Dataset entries

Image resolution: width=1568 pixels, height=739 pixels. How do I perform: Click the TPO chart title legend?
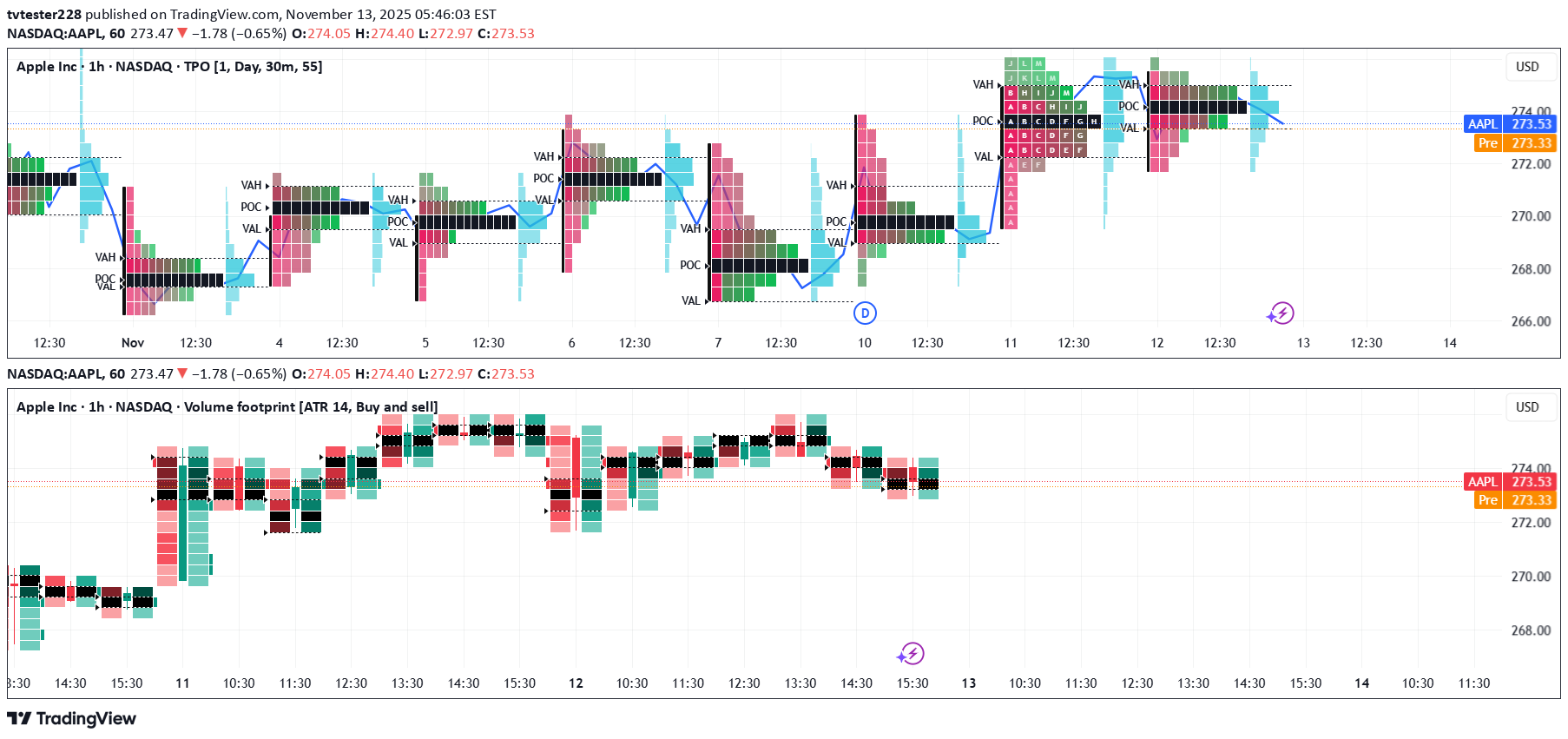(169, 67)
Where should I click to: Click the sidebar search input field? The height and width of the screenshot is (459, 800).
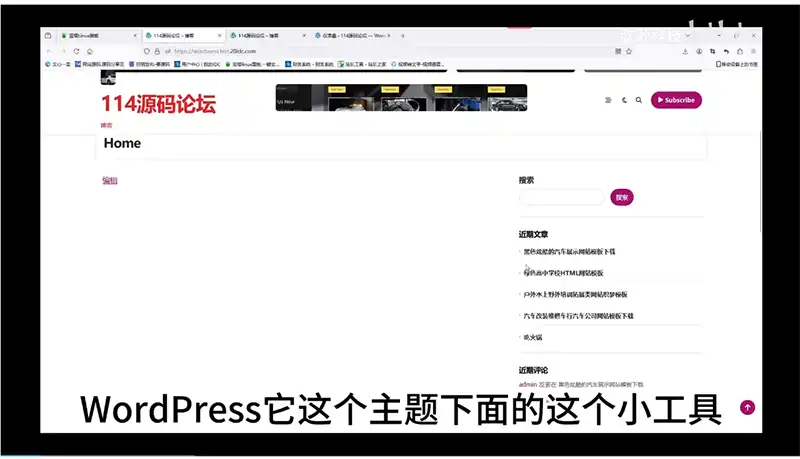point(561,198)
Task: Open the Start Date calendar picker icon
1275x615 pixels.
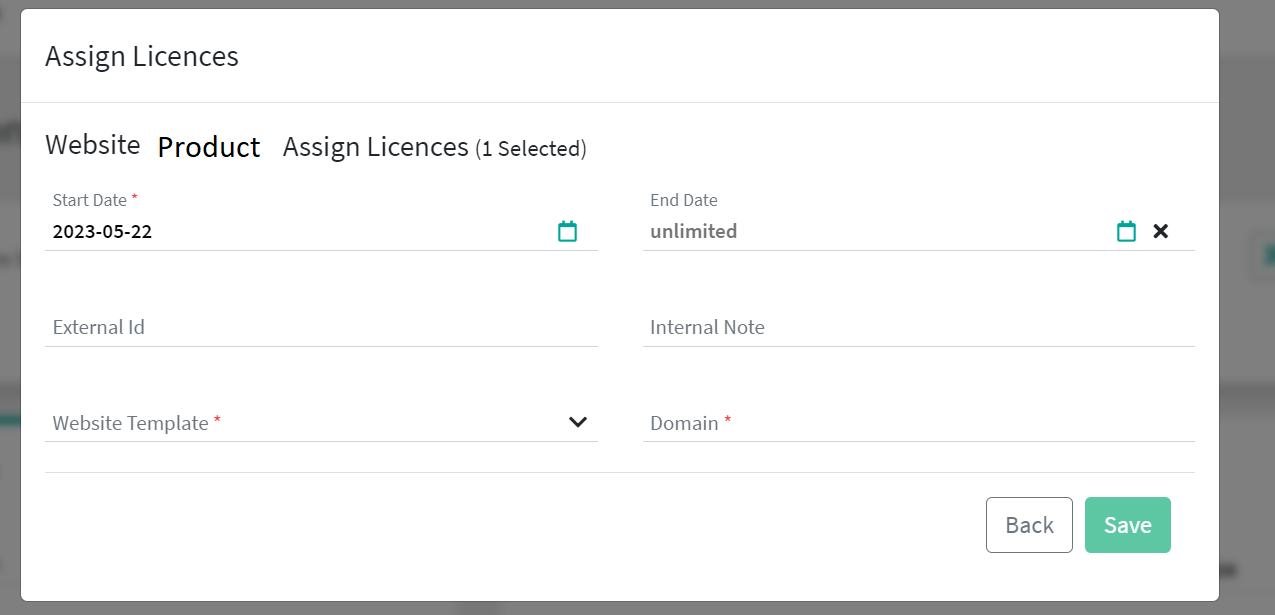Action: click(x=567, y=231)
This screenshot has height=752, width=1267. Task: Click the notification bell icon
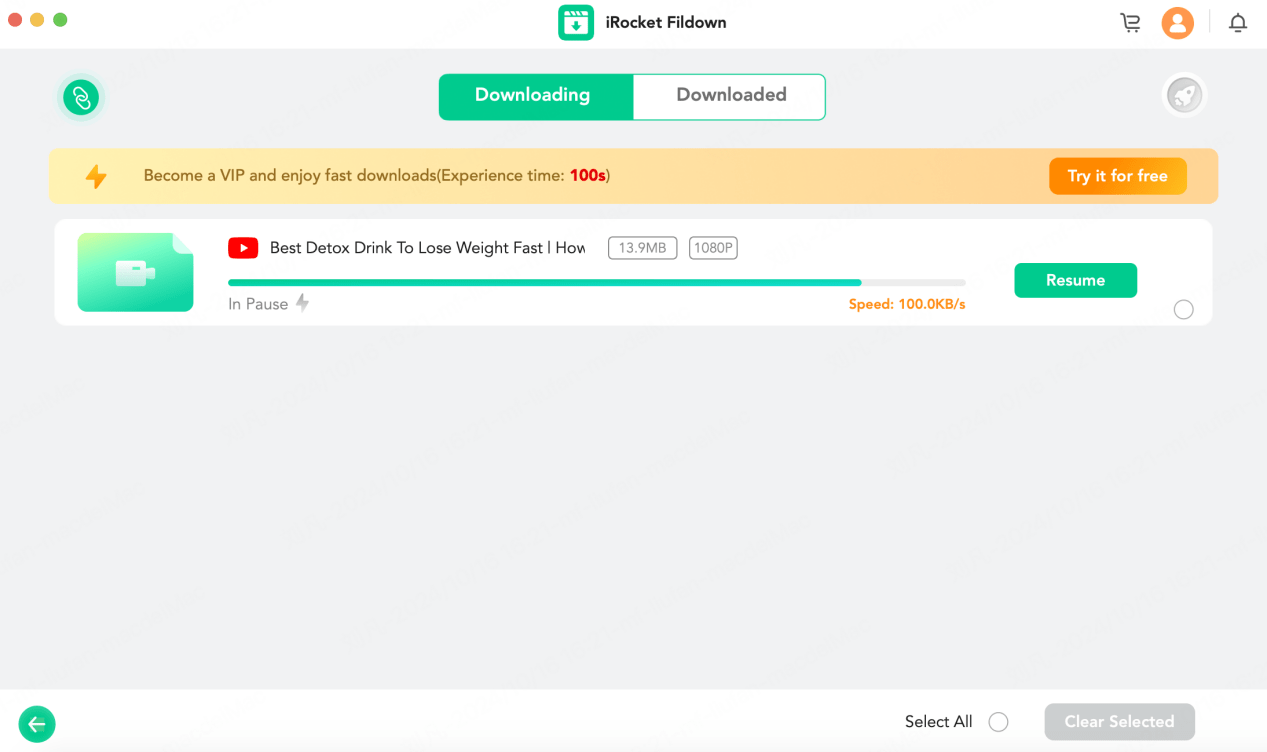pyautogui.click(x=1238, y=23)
* * *
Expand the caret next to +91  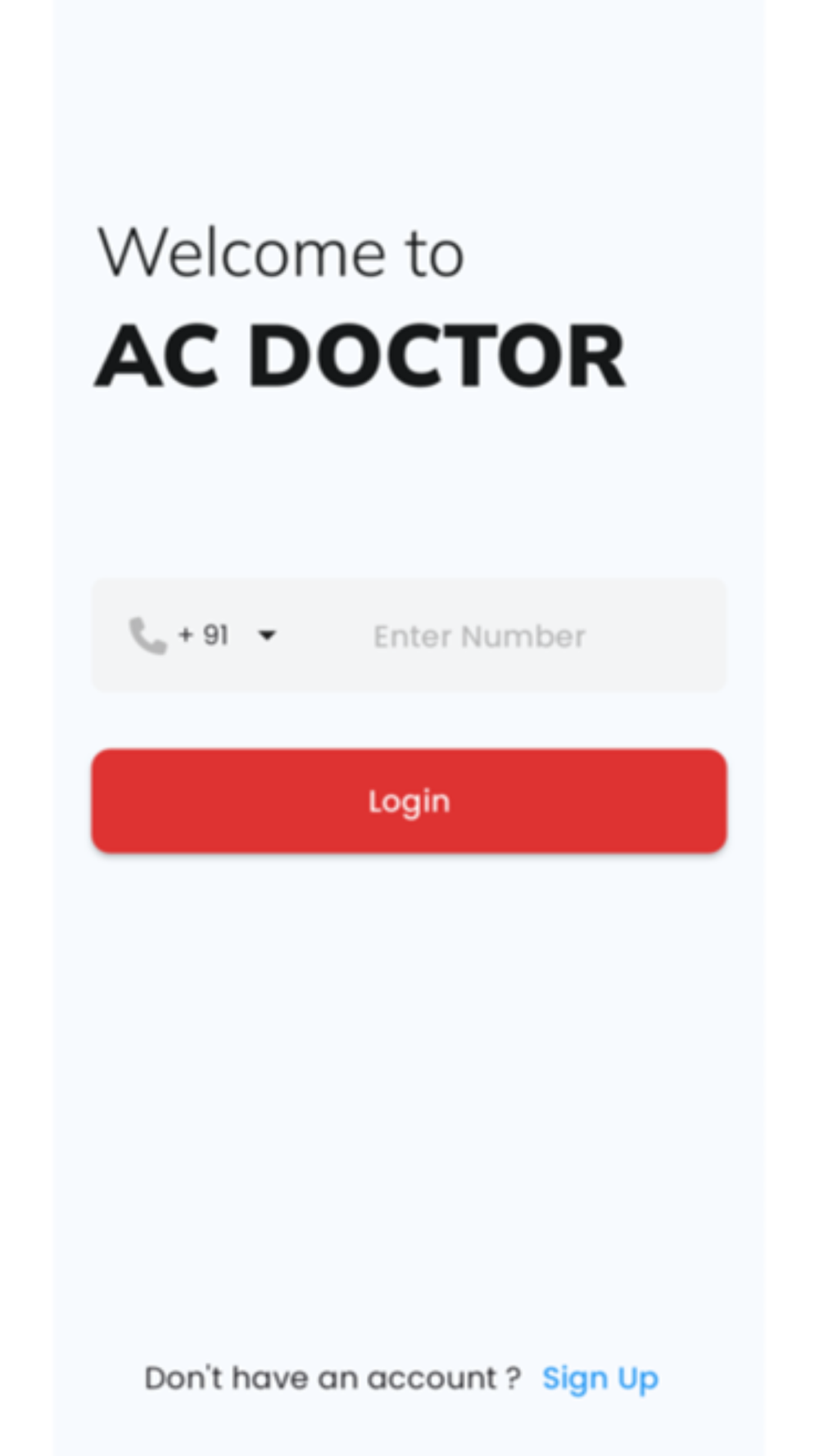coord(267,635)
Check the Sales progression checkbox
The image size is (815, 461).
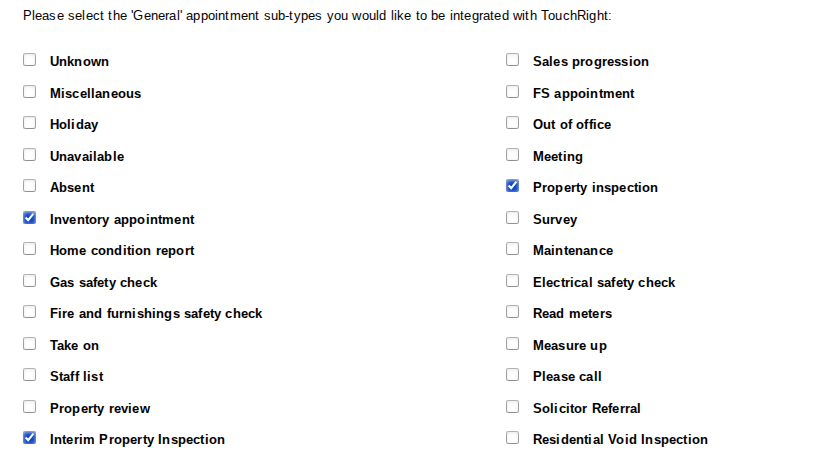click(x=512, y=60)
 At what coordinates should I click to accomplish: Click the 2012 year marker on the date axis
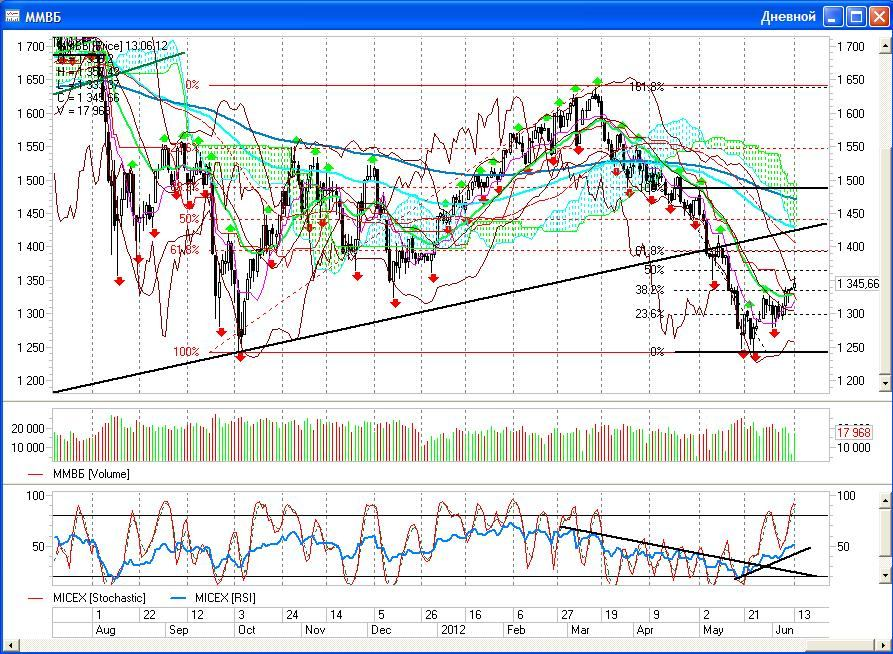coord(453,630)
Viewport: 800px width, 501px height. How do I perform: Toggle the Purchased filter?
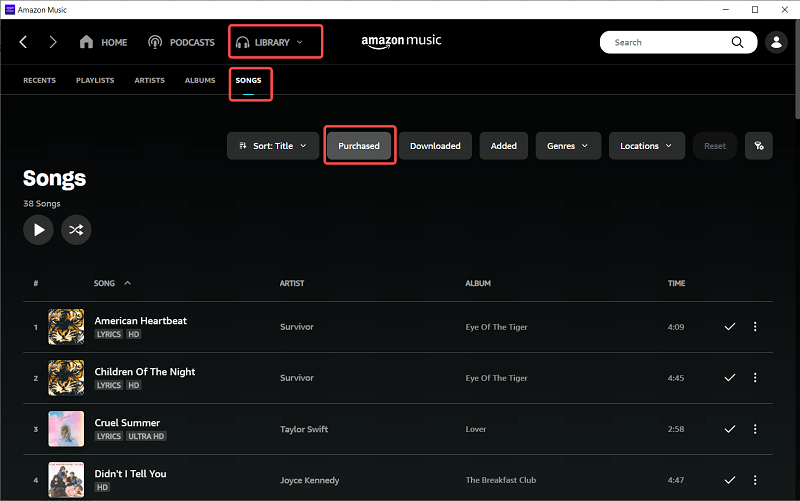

Task statement:
Please output, exactly as written, the lines above from the one holding "At what coordinates" through the one holding "Viewport: 800px width, 501px", both included, with the pictures omitted.

Task output:
 At what coordinates should I click to accomplish: Click the 2012 year marker on the date axis
coord(453,630)
Viewport: 800px width, 501px height. How do I perform: Toggle the Purchased filter?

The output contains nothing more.